Dataset entries:
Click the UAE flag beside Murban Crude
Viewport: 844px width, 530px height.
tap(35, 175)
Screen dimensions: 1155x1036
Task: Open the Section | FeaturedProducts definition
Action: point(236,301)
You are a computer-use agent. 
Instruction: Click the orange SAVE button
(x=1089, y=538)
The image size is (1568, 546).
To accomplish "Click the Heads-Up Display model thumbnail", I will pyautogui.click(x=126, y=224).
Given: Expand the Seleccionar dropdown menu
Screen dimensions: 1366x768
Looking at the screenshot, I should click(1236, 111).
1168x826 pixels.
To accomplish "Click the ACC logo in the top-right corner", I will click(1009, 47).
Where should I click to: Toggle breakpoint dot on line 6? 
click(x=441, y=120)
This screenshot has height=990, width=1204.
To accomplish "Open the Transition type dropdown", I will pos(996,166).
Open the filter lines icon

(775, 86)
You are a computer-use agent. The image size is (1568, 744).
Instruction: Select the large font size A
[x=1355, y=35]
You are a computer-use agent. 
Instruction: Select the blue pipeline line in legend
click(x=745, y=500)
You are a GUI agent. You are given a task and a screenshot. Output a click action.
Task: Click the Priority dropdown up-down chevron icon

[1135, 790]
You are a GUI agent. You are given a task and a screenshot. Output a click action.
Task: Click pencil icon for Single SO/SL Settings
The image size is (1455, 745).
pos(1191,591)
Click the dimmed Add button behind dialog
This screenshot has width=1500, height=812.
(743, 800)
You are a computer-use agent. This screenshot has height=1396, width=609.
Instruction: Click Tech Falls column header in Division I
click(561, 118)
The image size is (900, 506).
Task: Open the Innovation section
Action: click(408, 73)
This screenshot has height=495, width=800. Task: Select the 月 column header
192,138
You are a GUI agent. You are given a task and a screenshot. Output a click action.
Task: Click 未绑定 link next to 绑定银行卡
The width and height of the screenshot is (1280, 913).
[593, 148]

**Goal of the exercise:** From the first line to the last, reproduce the data above exactly.

**Answer space:**
Click the UAE flag beside Murban Crude
Viewport: 844px width, 530px height.
tap(35, 175)
Screen dimensions: 1155x1036
Task: Open the Section | FeaturedProducts definition
Action: point(236,301)
You are a computer-use agent. 
Instruction: Click the orange SAVE button
(x=1089, y=538)
The image size is (1568, 546).
To accomplish "Click the Heads-Up Display model thumbnail", I will pyautogui.click(x=126, y=224).
Given: Expand the Seleccionar dropdown menu
Screen dimensions: 1366x768
Looking at the screenshot, I should click(1236, 111).
1168x826 pixels.
To accomplish "Click the ACC logo in the top-right corner", I will click(1009, 47).
Where should I click to: Toggle breakpoint dot on line 6? 
click(x=441, y=120)
This screenshot has height=990, width=1204.
To accomplish "Open the Transition type dropdown", I will pos(996,166).
Open the filter lines icon

(775, 86)
You are a computer-use agent. The image size is (1568, 744).
Instruction: Select the large font size A
[x=1355, y=35]
You are a computer-use agent. 
Instruction: Select the blue pipeline line in legend
click(x=745, y=500)
You are a GUI agent. You are given a task and a screenshot. Output a click action.
Task: Click the Priority dropdown up-down chevron icon

[1135, 790]
You are a GUI agent. You are given a task and a screenshot. Output a click action.
Task: Click pencil icon for Single SO/SL Settings
The image size is (1455, 745).
pos(1191,591)
Click the dimmed Add button behind dialog
This screenshot has width=1500, height=812.
(743, 800)
You are a computer-use agent. This screenshot has height=1396, width=609.
Instruction: Click Tech Falls column header in Division I
click(561, 118)
The image size is (900, 506).
Task: Open the Innovation section
Action: click(408, 73)
This screenshot has height=495, width=800. Task: Select the 月 column header
192,138
You are a GUI agent. You are given a task and a screenshot. Output a click action.
Task: Click 未绑定 link next to 绑定银行卡
The width and height of the screenshot is (1280, 913).
[593, 148]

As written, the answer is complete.